• **What you need to do**: Below are records to be repeated in full. Give them exactly.
===== Records provided
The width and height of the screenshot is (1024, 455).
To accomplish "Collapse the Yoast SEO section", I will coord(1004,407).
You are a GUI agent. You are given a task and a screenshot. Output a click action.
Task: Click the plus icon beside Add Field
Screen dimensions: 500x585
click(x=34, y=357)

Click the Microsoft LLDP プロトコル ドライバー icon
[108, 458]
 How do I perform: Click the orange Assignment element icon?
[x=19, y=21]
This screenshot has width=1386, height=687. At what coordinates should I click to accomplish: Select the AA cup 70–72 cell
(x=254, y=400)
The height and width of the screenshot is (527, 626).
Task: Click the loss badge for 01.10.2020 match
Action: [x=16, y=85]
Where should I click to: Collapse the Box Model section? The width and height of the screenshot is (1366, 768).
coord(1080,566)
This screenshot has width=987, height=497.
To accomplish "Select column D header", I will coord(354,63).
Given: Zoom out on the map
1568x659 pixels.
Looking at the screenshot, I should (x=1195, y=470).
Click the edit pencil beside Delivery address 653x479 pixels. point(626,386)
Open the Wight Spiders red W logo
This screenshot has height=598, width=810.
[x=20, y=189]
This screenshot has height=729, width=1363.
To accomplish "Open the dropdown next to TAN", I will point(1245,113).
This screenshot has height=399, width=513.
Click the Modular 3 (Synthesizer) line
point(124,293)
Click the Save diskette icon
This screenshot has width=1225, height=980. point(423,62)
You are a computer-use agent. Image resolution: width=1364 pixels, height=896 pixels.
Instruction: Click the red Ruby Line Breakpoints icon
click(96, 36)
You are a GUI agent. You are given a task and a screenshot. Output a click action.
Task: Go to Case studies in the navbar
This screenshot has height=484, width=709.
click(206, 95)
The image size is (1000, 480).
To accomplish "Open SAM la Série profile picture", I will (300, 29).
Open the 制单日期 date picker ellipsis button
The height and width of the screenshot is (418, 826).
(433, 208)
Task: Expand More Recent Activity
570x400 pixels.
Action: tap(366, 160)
==========
• **Written response**:
The width and height of the screenshot is (1024, 455).
To accomplish "Collapse the Yoast SEO section", I will coord(1004,407).
You are a GUI agent. You are given a task and a screenshot. Output a click action.
Task: Click the plus icon beside Add Field
Screen dimensions: 500x585
click(x=34, y=357)

Click the Microsoft LLDP プロトコル ドライバー icon
[108, 458]
 How do I perform: Click the orange Assignment element icon?
[x=19, y=21]
This screenshot has width=1386, height=687. At what coordinates should I click to accomplish: Select the AA cup 70–72 cell
(x=254, y=400)
The height and width of the screenshot is (527, 626).
Task: Click the loss badge for 01.10.2020 match
Action: [x=16, y=85]
Where should I click to: Collapse the Box Model section? The width and height of the screenshot is (1366, 768).
coord(1080,566)
This screenshot has width=987, height=497.
To accomplish "Select column D header", I will coord(354,63).
Given: Zoom out on the map
1568x659 pixels.
Looking at the screenshot, I should (x=1195, y=470).
Click the edit pencil beside Delivery address 653x479 pixels. point(626,386)
Open the Wight Spiders red W logo
This screenshot has height=598, width=810.
[x=20, y=189]
This screenshot has height=729, width=1363.
To accomplish "Open the dropdown next to TAN", I will point(1245,113).
This screenshot has height=399, width=513.
Click the Modular 3 (Synthesizer) line
point(124,293)
Click the Save diskette icon
This screenshot has width=1225, height=980. point(423,62)
You are a computer-use agent. Image resolution: width=1364 pixels, height=896 pixels.
Instruction: Click the red Ruby Line Breakpoints icon
click(96, 36)
You are a GUI agent. You are given a task and a screenshot. Output a click action.
Task: Go to Case studies in the navbar
This screenshot has height=484, width=709.
click(206, 95)
The image size is (1000, 480).
To accomplish "Open SAM la Série profile picture", I will (300, 29).
Open the 制单日期 date picker ellipsis button
The height and width of the screenshot is (418, 826).
(433, 208)
Task: Expand More Recent Activity
570x400 pixels.
Action: tap(366, 160)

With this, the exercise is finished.